======== MATERIAL FOR THIS TASK

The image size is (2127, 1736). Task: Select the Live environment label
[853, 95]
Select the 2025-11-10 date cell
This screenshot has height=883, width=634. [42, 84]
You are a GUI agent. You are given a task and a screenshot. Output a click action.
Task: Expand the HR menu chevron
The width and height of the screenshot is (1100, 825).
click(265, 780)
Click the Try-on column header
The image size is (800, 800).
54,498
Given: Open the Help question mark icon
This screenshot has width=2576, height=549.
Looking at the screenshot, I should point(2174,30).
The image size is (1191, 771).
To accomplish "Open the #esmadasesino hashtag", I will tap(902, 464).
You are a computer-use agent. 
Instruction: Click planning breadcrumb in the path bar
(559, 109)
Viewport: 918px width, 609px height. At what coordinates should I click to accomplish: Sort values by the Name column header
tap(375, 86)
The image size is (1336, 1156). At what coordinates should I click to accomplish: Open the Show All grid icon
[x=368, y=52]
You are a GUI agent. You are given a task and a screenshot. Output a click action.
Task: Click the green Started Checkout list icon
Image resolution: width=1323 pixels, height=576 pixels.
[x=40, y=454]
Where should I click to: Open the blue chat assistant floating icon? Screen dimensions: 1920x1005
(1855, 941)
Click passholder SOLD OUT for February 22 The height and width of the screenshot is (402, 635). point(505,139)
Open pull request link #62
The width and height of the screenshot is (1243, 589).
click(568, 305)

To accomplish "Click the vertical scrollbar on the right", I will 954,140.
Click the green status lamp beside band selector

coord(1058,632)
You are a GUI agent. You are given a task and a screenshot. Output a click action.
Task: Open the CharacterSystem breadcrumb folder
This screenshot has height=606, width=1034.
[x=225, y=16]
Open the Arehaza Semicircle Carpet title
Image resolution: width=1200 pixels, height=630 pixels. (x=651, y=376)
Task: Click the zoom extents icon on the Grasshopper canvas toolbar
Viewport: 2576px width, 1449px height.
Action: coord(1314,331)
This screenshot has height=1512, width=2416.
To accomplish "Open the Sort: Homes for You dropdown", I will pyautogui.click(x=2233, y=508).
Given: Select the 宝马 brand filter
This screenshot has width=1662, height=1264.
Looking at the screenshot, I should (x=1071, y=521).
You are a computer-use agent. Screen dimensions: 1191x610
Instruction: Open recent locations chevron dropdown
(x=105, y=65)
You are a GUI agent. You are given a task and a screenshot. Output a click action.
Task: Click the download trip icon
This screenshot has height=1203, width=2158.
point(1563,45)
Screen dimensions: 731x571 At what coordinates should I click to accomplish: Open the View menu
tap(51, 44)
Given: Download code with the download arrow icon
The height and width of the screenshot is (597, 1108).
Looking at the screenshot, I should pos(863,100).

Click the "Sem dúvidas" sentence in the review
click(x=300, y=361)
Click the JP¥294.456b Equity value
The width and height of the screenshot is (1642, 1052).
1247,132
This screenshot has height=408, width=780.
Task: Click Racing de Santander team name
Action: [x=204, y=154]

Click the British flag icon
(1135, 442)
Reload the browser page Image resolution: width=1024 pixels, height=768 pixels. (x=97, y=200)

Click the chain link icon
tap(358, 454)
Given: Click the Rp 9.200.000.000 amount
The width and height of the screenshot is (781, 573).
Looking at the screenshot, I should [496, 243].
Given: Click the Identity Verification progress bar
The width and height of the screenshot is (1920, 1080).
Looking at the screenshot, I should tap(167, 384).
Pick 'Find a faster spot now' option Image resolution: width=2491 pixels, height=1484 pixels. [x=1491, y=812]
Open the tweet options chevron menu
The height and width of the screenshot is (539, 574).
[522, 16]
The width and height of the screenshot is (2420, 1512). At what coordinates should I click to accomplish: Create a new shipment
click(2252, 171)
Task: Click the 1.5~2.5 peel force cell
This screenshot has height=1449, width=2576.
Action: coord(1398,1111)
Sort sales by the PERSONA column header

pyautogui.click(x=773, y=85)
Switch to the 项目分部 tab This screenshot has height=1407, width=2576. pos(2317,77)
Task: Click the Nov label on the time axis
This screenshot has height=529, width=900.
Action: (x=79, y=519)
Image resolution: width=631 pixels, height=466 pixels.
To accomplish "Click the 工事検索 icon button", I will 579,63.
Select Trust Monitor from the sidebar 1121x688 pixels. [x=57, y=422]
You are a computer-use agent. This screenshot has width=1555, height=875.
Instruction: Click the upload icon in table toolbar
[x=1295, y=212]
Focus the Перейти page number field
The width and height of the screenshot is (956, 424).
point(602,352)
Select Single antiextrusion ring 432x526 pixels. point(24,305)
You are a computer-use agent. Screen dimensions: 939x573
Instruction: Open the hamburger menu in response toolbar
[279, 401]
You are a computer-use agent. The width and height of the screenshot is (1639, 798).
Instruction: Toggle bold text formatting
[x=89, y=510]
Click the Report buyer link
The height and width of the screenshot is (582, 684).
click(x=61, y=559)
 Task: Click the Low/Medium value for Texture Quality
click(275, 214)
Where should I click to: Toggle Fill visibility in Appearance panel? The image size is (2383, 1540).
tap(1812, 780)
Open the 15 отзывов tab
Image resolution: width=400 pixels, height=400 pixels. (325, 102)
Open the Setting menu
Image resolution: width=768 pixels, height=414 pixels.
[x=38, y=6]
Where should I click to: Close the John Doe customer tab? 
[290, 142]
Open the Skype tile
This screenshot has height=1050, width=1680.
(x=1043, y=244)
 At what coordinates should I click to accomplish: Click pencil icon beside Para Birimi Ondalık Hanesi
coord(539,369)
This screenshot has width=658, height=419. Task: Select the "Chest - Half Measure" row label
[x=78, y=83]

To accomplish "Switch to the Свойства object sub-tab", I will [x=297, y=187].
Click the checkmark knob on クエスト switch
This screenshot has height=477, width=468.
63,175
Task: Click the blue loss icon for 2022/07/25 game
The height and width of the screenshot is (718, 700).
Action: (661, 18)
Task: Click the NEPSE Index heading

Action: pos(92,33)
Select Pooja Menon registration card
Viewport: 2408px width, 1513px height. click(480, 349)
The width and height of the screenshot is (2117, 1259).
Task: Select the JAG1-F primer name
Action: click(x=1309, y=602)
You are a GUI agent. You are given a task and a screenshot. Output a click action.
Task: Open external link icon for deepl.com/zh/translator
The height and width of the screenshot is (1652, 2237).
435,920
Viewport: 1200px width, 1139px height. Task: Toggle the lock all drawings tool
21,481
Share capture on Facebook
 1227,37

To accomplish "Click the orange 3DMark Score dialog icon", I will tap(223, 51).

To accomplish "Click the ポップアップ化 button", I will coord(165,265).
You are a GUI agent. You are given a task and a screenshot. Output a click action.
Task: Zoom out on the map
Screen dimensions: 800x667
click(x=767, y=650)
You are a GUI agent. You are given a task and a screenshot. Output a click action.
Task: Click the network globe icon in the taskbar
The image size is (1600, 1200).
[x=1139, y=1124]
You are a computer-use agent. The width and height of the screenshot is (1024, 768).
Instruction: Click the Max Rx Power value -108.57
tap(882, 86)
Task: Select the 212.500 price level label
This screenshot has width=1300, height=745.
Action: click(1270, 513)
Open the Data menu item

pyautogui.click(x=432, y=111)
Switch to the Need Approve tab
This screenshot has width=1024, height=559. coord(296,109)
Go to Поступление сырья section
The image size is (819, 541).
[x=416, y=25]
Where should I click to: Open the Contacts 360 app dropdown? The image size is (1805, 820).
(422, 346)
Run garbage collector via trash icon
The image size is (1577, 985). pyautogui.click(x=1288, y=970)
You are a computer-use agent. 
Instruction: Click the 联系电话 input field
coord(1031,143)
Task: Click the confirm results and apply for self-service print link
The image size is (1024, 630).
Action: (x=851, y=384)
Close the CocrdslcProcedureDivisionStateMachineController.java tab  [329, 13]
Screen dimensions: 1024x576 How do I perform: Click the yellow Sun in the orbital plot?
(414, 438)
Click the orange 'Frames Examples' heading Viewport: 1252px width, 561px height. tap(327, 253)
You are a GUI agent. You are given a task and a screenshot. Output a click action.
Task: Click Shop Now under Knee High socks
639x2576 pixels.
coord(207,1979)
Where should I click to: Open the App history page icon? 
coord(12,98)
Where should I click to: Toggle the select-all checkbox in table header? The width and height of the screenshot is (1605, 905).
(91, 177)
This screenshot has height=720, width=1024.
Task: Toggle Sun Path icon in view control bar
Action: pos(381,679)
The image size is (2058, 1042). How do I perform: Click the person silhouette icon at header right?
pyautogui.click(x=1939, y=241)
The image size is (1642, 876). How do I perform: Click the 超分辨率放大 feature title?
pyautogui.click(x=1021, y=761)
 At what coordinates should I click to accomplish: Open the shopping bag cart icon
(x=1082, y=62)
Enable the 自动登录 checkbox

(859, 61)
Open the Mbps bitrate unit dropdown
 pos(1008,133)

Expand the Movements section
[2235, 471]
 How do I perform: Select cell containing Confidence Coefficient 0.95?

================

■ TASK DETAILS ■
Rewrite everything from the line containing "is (1639, 798)." down to the line containing "[x=38, y=6]", putting "seller" in place of "buyer" and leaving all else the same.

■ SOLUTION TO THIS PROBLEM ■
You are a computer-use agent. The width and height of the screenshot is (1639, 798).
Instruction: Toggle bold text formatting
[x=89, y=510]
Click the Report seller link
The height and width of the screenshot is (582, 684).
click(x=61, y=559)
 Task: Click the Low/Medium value for Texture Quality
click(275, 214)
Where should I click to: Toggle Fill visibility in Appearance panel? The image size is (2383, 1540).
tap(1812, 780)
Open the 15 отзывов tab
Image resolution: width=400 pixels, height=400 pixels. (325, 102)
Open the Setting menu
Image resolution: width=768 pixels, height=414 pixels.
[x=38, y=6]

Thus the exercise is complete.